We follow the narrative of a child who expresses themselves really well creatively, who creates magic and wonder with their hands, who feels judged and misunderstood by their classmates and teachers because they just don’t get it.

  • I love the character I created for this initially, with their blue jumpsuit and yellow raincoat that protected their clothing from all the color and paint — a smart choice by her parent who probably understood their creative spirit.

  • But as I updated this character and scenes for my current style, I decided to have a hand block element on their clothing, dungarees instead of a jumpsuit and no raincoat! They might get messy, thats okay!

  • The memory mobile captures some of their interests and experiences through the poem

Though I didn’t have a learning disability, I deeply resonated with parts of their story. As a child, I did really well in the arts. I preferred my daydreams and the worlds I built in my mind to the paragraphs on paragraphs of content we were meant to memorize for our tests and exams.

Funnily enough, I never stopped being curious. I really loved and still love learning. I just needed to do it in a different way than the standardised approach at the many schools I attended.

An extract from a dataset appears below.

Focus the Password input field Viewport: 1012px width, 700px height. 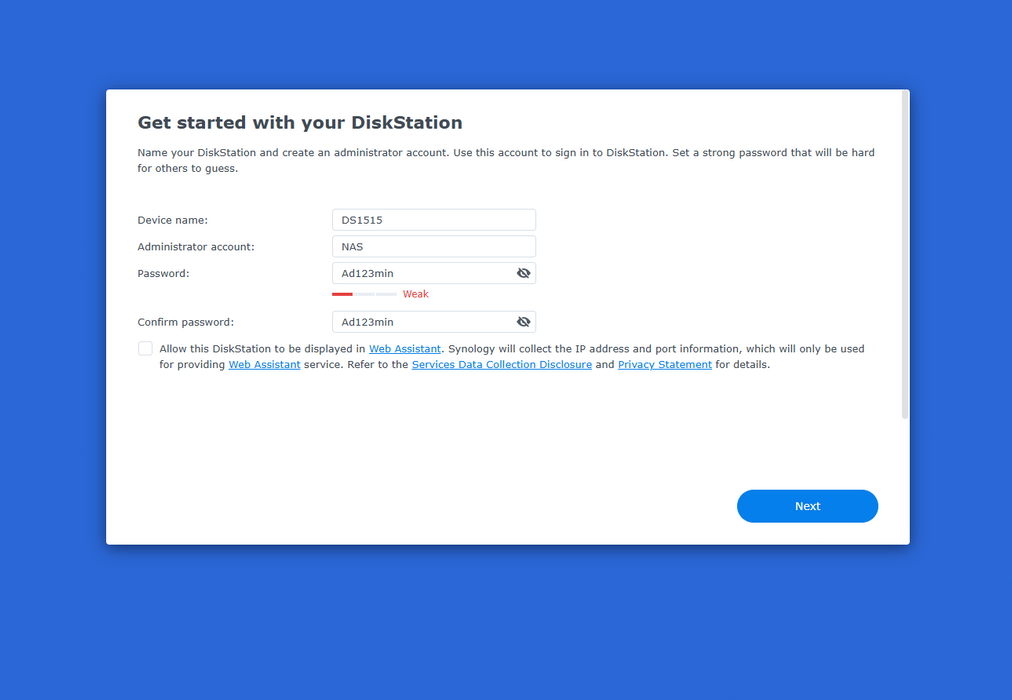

I did have some brilliant teachers who knew how to reach kids like me. They opened the space up for dialogue and experiential learning, or just really took time and care. I thrived in those settings. But the more painful experiences with the teachers that couldn’t be bothered with someone like me eclipsed everything good. They hacked away at my sense of self and left me feeling quite… stupid.

It didn’t stop me trying, but I still get really anxious when I think about exams and school. I remember the crushing feeling of studying so hard, only to go blank the moment I faced an empty answer sheet.

Years later, when my professor assigned me this poem as the basis for my first children’s book, I reached back into those childhood memories. I illustrated as little Suri would — exploring how she too believed in herself despite the weight of negative experiences. In doing so, I healed a part of my own heart.

I wanted to capture that essence through color and craft, through all the things that made me “not great” at school. Through the pure joy I experienced making things with my hands.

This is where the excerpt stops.